Sous l'Ancien Régime, la majorité des accusés criminels sont des hommes. Or, les crimes contre les biens sont davantage commis par les femmes. Les femmes dominent aussi légèrement en ce qui concerne les crimes contre les mœurs. Cependant, pour ce qui est des crimes de lèse-majesté humaine, les deux sexes sont à égalité. Finalement, ce sont les hommes qui sont le plus souvent traduits en justice quand il s'agit des crimes contre la personne.

Pour les crimes de lèse-majesté, le délit pour lequel les femmes seront le plus souvent traduites en justice est celui de rébellion à la justice. On peut expliquer cette situation par la fonction de la femme dans la société de l'Ancien Régime qui consiste à demeurer au foyer familial afin de vaquer aux tâches ménagères et d'éduquer les enfants. Ainsi, ce sont plus souvent les femmes qui se retrouvent en premier en contact avec les autorités lorsqu'un officier de justice se présente à la maison. Elles ont donc fréquemment l'occasion de défier l'ordre public. Un autre délit pour lequel certaines femmes ont été accusées dans cette catégorie est celui de faux monnayage. Ce crime est commis dans la mesure où un homme se sert d'une femme comme complice. Les femmes sont donc indirectement les auteures de la contrefaçon de monnaie. Dans les crimes contre les mœurs qui sont commis par les femmes, les délits les plus souvent traduits en justice sont la prostitution, la bigamie, l'adultère et le concubinage. Finalement, les crimes contre les biens représentent la catégorie la plus souvent rencontrée chez les femmes. Cette situation peut s'expliquer par son rôle maternel qui est de prendre soin de la famille. La femme ira jusqu'à voler pour nourrir ses enfants. Le vol est d'ailleurs le délit qui est le plus souvent commis ici. Il s'agit surtout de vols domestiques et de vols simples. Finalement, les crimes contre la personne chez la femme seront surtout l'insulte, la calomnie, la diffamation et la médisance. Il s'agit ici de délits de violence verbale plutôt que de violence physique.
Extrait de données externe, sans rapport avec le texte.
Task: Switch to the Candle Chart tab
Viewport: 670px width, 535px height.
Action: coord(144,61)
Cependant, peut-être parce que la femme mariée a le même statut qu'une mineure, soit « incapable juridiquement », on constate que les peines qu'elle encourt pour chaque type de crimes, comparativement aux hommes, sont souvent moins dures physiquement.
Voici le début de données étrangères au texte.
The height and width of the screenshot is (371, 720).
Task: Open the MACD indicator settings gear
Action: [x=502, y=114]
La peine la plus grave est la peine de mort et les peines les plus douces sont le blâme et l'admonestation. L'amende honorable représente une peine souvent privilégiée par les juges lorsque la coupable est une femme. Enfin, il est important de noter que la réclusion dans un hôpital est une peine qui est exclusivement réservée aux femmes, peine qui vient se substituer à la peine des galères qui est strictement réservée aux hommes.
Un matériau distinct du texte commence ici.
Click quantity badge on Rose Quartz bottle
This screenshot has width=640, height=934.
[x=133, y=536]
En somme, lorsqu'on s'attarde à l'analyse des différents aspects de la justice faite aux femmes aux XVIIe et XVIIIe siècles, il arrive parfois que celle-ci nous déconcerte quant au statut d'infériorité et de subordination de la femme vis-à-vis de l'homme. Or, cette justice n'est-elle pas le reflet des mentalités de cette société donnée? Le plus grand défi des colonisateurs de l'époque réside en grande partie dans la volonté de peuplement du territoire. Chaque citoyen et citoyenne de cette société y tient un rôle particulier. Celui de la femme : se marier, procréer et seconder son mari. Ainsi, alors que la femme cherche à protéger la communauté de biens et à défendre les différents membres de sa famille, l'homme, lui, va devoir faire face aux difficultés relatives à son rôle de pourvoyeur. On constate alors que les crimes commis le plus souvent par les femmes sont davantage reliés aux valeurs familiales, alors que ceux des hommes dépendent plus fréquemment de circonstances de travail.